Certo, siamo ancora all’ “accettazione” del gay, uomo o donna che sia, peraltro da conquistare pienamente e non solo in quegli strati sociali che la crescita culturale non ha ancora raggiunto, o peggio siamo fermi alla tolleranza, a una benevola indulgenza, ma qualche passo avanti è innegabile, e forse questo è avvenuto anche grazie al festival torinese.
Il prossimo passaggio, ma chissà quando, forse sarà una situazione di “indifferenza”, quando per esempio l’elezione del primo sindaco trans in Italia, Gian Marco Negri, non sarà più una notizia: è accaduto di recente nel piccolo centro di Tromello, in provincia di Pavia; Negri, avvocato, era donna ed è diventato uomo. La sua elezione a primo cittadino è al centro di un documentario, Good Times for a Change (È un buon momento per cambiare), nel programma di questa rassegna di cinema gay che ormai da alcuni anni si chiama Lovers film festival Lgbtqi+, sigla che include tutte, ma proprio tutte, le declinazioni della diversità sessuale.
Il direttore Vladimir Luxuria, la trans apprezzata per la sua poliedrica attività di intellettuale, di artista, di personaggio pubblico impegnata anche nella politica attiva, ha preparato un programma con 54 film, tra lungometraggi in concorso e fuori competizione, cortometraggi e documentari. E accanto ai film, ospiti, omaggi e iniziative che danno alla rassegna vivacità e punti di interesse diversi. Ed ecco allora nella serata di apertura l’attrice Barbara Bouchet, madrina del festival, che dopo le prime esperienze negli Stati Uniti in film di maestri come Otto Preminger e Bob Fosse, negli anni ’70 si è trasferita a Cinecittà, dove è diventata una delle immagini simbolo del cinema in voga in quegli anni in Italia: la commedia all’italiana, la commedia sexy, e poi il thriller, il poliziottesco, lavorando con Lucio Fulci, Luciano Salce, Pasquale Festa Campanile e tanti altri. Quindi Sabina Guzzanti, che animerà la serata finale con i suoi divertenti monologhi corrosivi. E ancora, il giovanissimo cantante Michele Bravi, protagonista della scena musicale del momento; il duo di Drag Queen Karma B, presente tutti i giorni per accompagnare le proiezioni con una spruzzata di leggerezza; l’ambasciatore Fabrizio Petri, inviato speciale per i diritti umani delle persone Lgbtqi+, che consegnerà il premio Riflessi nel buio, dedicato a paesi dove essere omosessuali mette a rischio anche la vita.

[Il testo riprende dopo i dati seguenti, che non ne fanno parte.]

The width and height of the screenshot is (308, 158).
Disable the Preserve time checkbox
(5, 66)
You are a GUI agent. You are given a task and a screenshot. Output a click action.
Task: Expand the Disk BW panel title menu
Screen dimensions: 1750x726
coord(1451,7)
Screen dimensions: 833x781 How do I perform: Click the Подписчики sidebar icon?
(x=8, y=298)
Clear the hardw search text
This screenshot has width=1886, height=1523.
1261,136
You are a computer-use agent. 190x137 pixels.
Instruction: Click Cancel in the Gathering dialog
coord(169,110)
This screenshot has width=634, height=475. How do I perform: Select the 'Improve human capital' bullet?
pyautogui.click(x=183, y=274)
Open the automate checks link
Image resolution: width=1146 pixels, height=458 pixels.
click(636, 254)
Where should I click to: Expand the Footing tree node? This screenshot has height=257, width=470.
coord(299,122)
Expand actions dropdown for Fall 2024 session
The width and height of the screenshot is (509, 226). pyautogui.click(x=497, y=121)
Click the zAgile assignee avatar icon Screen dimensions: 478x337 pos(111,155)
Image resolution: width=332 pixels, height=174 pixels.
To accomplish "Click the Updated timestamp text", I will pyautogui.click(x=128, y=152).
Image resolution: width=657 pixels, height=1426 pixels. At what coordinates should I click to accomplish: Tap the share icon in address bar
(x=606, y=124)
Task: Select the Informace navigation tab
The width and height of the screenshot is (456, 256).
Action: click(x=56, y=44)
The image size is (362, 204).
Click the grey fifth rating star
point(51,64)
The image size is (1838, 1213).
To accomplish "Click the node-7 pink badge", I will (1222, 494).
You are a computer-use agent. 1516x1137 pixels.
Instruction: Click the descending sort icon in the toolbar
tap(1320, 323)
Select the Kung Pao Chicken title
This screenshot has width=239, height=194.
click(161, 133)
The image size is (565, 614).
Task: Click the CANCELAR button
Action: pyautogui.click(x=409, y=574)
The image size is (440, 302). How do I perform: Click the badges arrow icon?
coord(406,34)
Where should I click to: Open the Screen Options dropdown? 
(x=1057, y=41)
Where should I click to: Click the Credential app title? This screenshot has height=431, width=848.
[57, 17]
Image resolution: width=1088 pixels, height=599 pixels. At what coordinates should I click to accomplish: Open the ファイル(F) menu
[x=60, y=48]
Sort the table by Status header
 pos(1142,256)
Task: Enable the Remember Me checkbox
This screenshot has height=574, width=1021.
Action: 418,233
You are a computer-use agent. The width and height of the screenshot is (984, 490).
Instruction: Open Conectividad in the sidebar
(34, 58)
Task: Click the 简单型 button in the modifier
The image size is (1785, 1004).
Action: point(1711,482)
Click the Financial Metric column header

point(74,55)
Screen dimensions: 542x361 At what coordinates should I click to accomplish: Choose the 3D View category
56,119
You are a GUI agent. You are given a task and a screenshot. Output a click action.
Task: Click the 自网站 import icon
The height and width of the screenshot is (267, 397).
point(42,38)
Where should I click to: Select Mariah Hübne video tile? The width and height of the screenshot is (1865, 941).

Tra gli omaggi, uno è per Pasolini nel centenario della nascita con una retrospettiva di 4 film e un incontro condotto da Stefano Della Casa, nuovo direttore del Torino film festival, dal titolo Chi ha paura di Pasolini, più una mostra di fotografie firmate da Angelo Frontoni sulla cancellata della Mole Antonelliana; un altro omaggio è per Monica Vitti, scomparsa nel febbraio scorso, con la proiezione di La ragazza con la pistola, di Monicelli. E ancora, un ricordo di Judy Garland, celebrata con il classico E’ nata una stella, di George Cukor.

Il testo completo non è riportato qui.